Barttin is an accessory subunit of ClC-K channels, a subclass of ClC-type chloride channels that contribute to transepithelial NaCl- absorption in the kidney and to K+ secretion in the inner ear. It promotes channel insertion into the surface membrane and also modifies ion conduction and gating (Scholl et al. (2006), PNAS

103, 11411-11416). To study the effects on channel gating in more detail, we examined gating of WT and of V166E rClC-K1 channels. V166E rClC-K1 exhibits a glutamate at the homologous position of a glutamate that is presumed to act as fast gate of ClC- 0, -1 and 2. When expressed in tsA 201 cells and studied through whole-cell patch clamping, WT and mutant rClC-K1 both form functional channels in the presence as well as in the absence of barttin. Both channels displayed voltage-dependent gating that could be described assuming two independent gating processes. Without barttin, WT channels showed fast deactivation followed by slower activation upon membrane depolarization.

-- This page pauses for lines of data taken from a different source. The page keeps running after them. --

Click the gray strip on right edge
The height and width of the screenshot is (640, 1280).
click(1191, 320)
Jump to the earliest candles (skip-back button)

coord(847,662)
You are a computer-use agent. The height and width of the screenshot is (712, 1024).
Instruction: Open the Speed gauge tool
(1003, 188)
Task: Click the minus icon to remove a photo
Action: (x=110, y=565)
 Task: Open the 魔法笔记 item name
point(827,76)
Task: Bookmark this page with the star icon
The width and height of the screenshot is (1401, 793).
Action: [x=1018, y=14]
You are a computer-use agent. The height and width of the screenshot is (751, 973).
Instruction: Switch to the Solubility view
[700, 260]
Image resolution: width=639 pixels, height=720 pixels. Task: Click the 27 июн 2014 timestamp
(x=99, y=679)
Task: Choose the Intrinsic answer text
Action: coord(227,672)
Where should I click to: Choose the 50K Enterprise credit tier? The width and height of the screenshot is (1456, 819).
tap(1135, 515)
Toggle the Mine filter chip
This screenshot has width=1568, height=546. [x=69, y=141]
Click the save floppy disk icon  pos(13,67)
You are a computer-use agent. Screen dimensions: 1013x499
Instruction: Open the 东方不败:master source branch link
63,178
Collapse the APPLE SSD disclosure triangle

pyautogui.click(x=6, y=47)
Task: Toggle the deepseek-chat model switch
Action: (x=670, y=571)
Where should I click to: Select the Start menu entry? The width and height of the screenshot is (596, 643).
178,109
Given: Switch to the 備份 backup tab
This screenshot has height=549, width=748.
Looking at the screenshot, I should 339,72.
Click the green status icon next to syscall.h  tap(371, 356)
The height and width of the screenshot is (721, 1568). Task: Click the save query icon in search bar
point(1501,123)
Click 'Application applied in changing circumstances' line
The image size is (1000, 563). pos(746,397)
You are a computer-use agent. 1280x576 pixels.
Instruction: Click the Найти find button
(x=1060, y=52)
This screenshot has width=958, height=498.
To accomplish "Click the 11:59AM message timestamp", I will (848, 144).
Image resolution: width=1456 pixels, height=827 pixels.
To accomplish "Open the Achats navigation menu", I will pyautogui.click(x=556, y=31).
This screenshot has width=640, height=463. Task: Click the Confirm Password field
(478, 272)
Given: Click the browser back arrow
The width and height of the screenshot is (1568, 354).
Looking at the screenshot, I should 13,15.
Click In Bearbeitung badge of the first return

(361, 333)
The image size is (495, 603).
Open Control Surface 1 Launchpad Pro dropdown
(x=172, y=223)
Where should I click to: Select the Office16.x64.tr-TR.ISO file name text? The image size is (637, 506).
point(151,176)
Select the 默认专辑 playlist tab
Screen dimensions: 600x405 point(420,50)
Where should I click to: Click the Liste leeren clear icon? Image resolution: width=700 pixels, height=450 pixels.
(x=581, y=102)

The voltage dependence of mutant channel gating was inverted with fast deactivation and slow activation upon hyperpolarization. WT and mutant channels differed in the contribution of the two gating processes to the channel open probability. Co-expression of barttin resulted in a monoexponential activation and deactivation of WT and mutant channels without substantial contribution of the slower gating process. Barttin modifies the voltage dependence of the fast gate and locks the slow gate in its open state.